**WORK TASK:** What is needed is an exact copy of every line in the listing.
▬▬▬▬▬▬▬▬▬▬
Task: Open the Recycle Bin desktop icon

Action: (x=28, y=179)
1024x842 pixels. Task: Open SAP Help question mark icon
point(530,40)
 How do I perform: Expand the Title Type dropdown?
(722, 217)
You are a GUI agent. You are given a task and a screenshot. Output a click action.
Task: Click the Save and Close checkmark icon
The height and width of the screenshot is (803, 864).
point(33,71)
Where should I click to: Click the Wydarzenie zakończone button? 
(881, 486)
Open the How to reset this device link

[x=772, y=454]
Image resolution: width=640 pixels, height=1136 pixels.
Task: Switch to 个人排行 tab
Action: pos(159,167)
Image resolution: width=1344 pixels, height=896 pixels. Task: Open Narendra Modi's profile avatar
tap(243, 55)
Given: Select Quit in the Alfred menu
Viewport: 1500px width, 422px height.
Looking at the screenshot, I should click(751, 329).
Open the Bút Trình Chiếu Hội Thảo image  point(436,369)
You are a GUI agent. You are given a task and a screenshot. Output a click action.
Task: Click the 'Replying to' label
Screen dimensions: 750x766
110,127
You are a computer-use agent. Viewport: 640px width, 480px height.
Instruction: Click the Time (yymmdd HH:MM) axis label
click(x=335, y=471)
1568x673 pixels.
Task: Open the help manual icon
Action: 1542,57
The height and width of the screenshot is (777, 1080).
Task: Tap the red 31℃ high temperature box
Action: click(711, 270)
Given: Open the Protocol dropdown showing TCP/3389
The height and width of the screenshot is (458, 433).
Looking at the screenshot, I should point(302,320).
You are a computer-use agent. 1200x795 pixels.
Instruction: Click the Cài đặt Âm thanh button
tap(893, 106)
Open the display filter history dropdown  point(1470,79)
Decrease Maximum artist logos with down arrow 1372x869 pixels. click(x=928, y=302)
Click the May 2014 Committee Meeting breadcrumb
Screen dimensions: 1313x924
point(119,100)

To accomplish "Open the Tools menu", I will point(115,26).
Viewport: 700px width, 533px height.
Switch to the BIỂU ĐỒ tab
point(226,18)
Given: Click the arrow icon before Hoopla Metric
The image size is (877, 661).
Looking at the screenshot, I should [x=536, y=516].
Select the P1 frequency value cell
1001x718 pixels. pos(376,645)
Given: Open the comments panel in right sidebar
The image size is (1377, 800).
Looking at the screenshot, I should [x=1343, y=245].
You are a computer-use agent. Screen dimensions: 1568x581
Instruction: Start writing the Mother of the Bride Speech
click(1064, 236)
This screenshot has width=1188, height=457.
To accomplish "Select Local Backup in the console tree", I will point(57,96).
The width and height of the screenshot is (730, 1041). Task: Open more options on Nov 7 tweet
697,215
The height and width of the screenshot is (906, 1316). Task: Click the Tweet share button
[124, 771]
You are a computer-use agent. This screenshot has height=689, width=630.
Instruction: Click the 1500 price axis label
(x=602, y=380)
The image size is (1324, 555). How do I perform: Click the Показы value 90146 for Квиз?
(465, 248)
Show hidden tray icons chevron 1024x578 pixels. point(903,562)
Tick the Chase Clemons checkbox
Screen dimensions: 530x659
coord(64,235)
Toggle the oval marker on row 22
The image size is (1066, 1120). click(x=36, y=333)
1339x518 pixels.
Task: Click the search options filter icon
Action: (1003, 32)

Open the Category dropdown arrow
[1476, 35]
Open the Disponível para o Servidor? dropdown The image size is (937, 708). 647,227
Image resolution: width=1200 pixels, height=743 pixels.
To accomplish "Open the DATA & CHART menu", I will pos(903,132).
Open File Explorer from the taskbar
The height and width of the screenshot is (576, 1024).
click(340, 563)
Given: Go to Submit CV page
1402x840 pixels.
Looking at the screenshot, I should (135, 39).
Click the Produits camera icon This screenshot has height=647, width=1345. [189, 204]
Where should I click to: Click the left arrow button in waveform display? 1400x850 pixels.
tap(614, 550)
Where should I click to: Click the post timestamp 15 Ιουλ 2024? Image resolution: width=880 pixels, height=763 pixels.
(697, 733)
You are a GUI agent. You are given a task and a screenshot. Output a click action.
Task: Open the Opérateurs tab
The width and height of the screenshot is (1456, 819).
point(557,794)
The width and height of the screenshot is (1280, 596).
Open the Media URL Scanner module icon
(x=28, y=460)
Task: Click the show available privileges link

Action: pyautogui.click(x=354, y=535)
▬▬▬▬▬▬▬▬▬▬
**RESPONSE:**
Task: Open the Recycle Bin desktop icon

Action: (x=28, y=179)
1024x842 pixels. Task: Open SAP Help question mark icon
point(530,40)
 How do I perform: Expand the Title Type dropdown?
(722, 217)
You are a GUI agent. You are given a task and a screenshot. Output a click action.
Task: Click the Save and Close checkmark icon
The height and width of the screenshot is (803, 864).
point(33,71)
Where should I click to: Click the Wydarzenie zakończone button? 
(881, 486)
Open the How to reset this device link

[x=772, y=454]
Image resolution: width=640 pixels, height=1136 pixels.
Task: Switch to 个人排行 tab
Action: pos(159,167)
Image resolution: width=1344 pixels, height=896 pixels. Task: Open Narendra Modi's profile avatar
tap(243, 55)
Given: Select Quit in the Alfred menu
Viewport: 1500px width, 422px height.
Looking at the screenshot, I should click(751, 329).
Open the Bút Trình Chiếu Hội Thảo image  point(436,369)
You are a GUI agent. You are given a task and a screenshot. Output a click action.
Task: Click the 'Replying to' label
Screen dimensions: 750x766
110,127
You are a computer-use agent. Viewport: 640px width, 480px height.
Instruction: Click the Time (yymmdd HH:MM) axis label
click(x=335, y=471)
1568x673 pixels.
Task: Open the help manual icon
Action: 1542,57
The height and width of the screenshot is (777, 1080).
Task: Tap the red 31℃ high temperature box
Action: click(711, 270)
Given: Open the Protocol dropdown showing TCP/3389
The height and width of the screenshot is (458, 433).
Looking at the screenshot, I should point(302,320).
You are a computer-use agent. 1200x795 pixels.
Instruction: Click the Cài đặt Âm thanh button
tap(893, 106)
Open the display filter history dropdown  point(1470,79)
Decrease Maximum artist logos with down arrow 1372x869 pixels. click(x=928, y=302)
Click the May 2014 Committee Meeting breadcrumb
Screen dimensions: 1313x924
point(119,100)

To accomplish "Open the Tools menu", I will point(115,26).
Viewport: 700px width, 533px height.
Switch to the BIỂU ĐỒ tab
point(226,18)
Given: Click the arrow icon before Hoopla Metric
The image size is (877, 661).
Looking at the screenshot, I should [x=536, y=516].
Select the P1 frequency value cell
1001x718 pixels. pos(376,645)
Given: Open the comments panel in right sidebar
The image size is (1377, 800).
Looking at the screenshot, I should [x=1343, y=245].
You are a computer-use agent. Screen dimensions: 1568x581
Instruction: Start writing the Mother of the Bride Speech
click(1064, 236)
This screenshot has width=1188, height=457.
To accomplish "Select Local Backup in the console tree", I will point(57,96).
The width and height of the screenshot is (730, 1041). Task: Open more options on Nov 7 tweet
697,215
The height and width of the screenshot is (906, 1316). Task: Click the Tweet share button
[124, 771]
You are a computer-use agent. This screenshot has height=689, width=630.
Instruction: Click the 1500 price axis label
(x=602, y=380)
The image size is (1324, 555). How do I perform: Click the Показы value 90146 for Квиз?
(465, 248)
Show hidden tray icons chevron 1024x578 pixels. point(903,562)
Tick the Chase Clemons checkbox
Screen dimensions: 530x659
coord(64,235)
Toggle the oval marker on row 22
The image size is (1066, 1120). click(x=36, y=333)
1339x518 pixels.
Task: Click the search options filter icon
Action: (1003, 32)

Open the Category dropdown arrow
[1476, 35]
Open the Disponível para o Servidor? dropdown The image size is (937, 708). 647,227
Image resolution: width=1200 pixels, height=743 pixels.
To accomplish "Open the DATA & CHART menu", I will pos(903,132).
Open File Explorer from the taskbar
The height and width of the screenshot is (576, 1024).
click(340, 563)
Given: Go to Submit CV page
1402x840 pixels.
Looking at the screenshot, I should (135, 39).
Click the Produits camera icon This screenshot has height=647, width=1345. [189, 204]
Where should I click to: Click the left arrow button in waveform display? 1400x850 pixels.
tap(614, 550)
Where should I click to: Click the post timestamp 15 Ιουλ 2024? Image resolution: width=880 pixels, height=763 pixels.
(697, 733)
You are a GUI agent. You are given a task and a screenshot. Output a click action.
Task: Open the Opérateurs tab
The width and height of the screenshot is (1456, 819).
point(557,794)
The width and height of the screenshot is (1280, 596).
Open the Media URL Scanner module icon
(x=28, y=460)
Task: Click the show available privileges link

Action: pyautogui.click(x=354, y=535)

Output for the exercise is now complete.